Una fabbrica di (nuovi) materiali
Come ci ha raccontato la Ceo di Bacfarm, «si vuole sfruttare la tecnologia per creare nuove materie prime, isolare le componenti per renderle utili all’uomo». Fondata nel 2020, la startup al momento non ha ancora commercializzato i primi prodotti (che saranno rivolti al comparto B2B). «L’obiettivo è individuare alternative a molecole che oggi vengono sintetizzate. Come lancio iniziale stiamo lavorando a un ingrediente capace di resistere alle radiazioni. Una molecola in grado di fare da filtro UV, utile in ambito cosmetico, ma non anche nutraceutico un domani».
L’innovazione in certi settori – come il biotech – richiede tempo e investimenti. Ma la roadmap è stabilita: «Vogliamo proporci come piattaforma che grazie a questa tecnologia potrà trattare diversi tipi di batteri ed estrarre materie prime con varie applicazioni». Per crescere su questo fronte la startup sta collaborando con REDZONE, iniziativa di SAES che abbiamo raccontato e che opera alla ricerca di nuovi materiali per l’industria con laboratori attivi a Milano. Tra i primi a investire nell’azienda c’è poi Fondazione Golinelli.
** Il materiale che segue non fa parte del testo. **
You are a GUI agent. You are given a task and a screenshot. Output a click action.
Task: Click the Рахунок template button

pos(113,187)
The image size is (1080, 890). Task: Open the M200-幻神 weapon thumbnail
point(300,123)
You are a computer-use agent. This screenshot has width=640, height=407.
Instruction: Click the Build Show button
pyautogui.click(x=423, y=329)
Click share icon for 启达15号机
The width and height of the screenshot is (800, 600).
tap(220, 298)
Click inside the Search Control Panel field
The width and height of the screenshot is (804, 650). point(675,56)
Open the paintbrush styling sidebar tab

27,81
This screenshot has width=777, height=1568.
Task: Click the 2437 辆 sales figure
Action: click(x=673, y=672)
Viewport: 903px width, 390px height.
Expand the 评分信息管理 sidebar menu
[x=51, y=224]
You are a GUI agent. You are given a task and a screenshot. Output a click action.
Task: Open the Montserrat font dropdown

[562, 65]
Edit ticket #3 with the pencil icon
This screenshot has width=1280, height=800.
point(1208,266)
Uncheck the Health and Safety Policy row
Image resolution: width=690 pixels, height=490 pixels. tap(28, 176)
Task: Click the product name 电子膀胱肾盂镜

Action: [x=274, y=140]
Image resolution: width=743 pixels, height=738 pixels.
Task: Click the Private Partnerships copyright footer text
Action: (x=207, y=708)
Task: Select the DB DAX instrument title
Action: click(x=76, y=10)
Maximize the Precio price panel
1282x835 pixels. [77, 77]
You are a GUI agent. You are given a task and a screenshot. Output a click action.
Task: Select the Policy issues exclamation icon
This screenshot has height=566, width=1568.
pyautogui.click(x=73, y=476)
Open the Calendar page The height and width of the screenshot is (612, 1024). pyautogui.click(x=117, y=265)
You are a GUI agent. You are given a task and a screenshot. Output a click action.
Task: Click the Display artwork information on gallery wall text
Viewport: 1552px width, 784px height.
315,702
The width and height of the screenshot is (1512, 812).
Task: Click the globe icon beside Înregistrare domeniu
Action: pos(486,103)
Di recente la startup ha partecipato a Parigi all’iniziativa di Shiseido, multinazionale cosmetica giapponese, per un programma di open innovation. In finale sono arrivate sei startup provenienti da tutto il mondo, selezionate tra le 60 iniziali. L’obiettivo della sfida di quest’anno era la cura solare sostenibile, sondando le innovazioni in campo di filtri UV. «Hanno visto il nostro potenziale», spiega la Ceo dell’azienda sarda che ora darà vita al Proof of Concept per la gamma di prodotti per la pelle Gallinée, realtà parte del gruppo Shiseido. L’arrivo sul mercato? «Dipende dal prodotto. Ci siamo dati tre anni di tempo».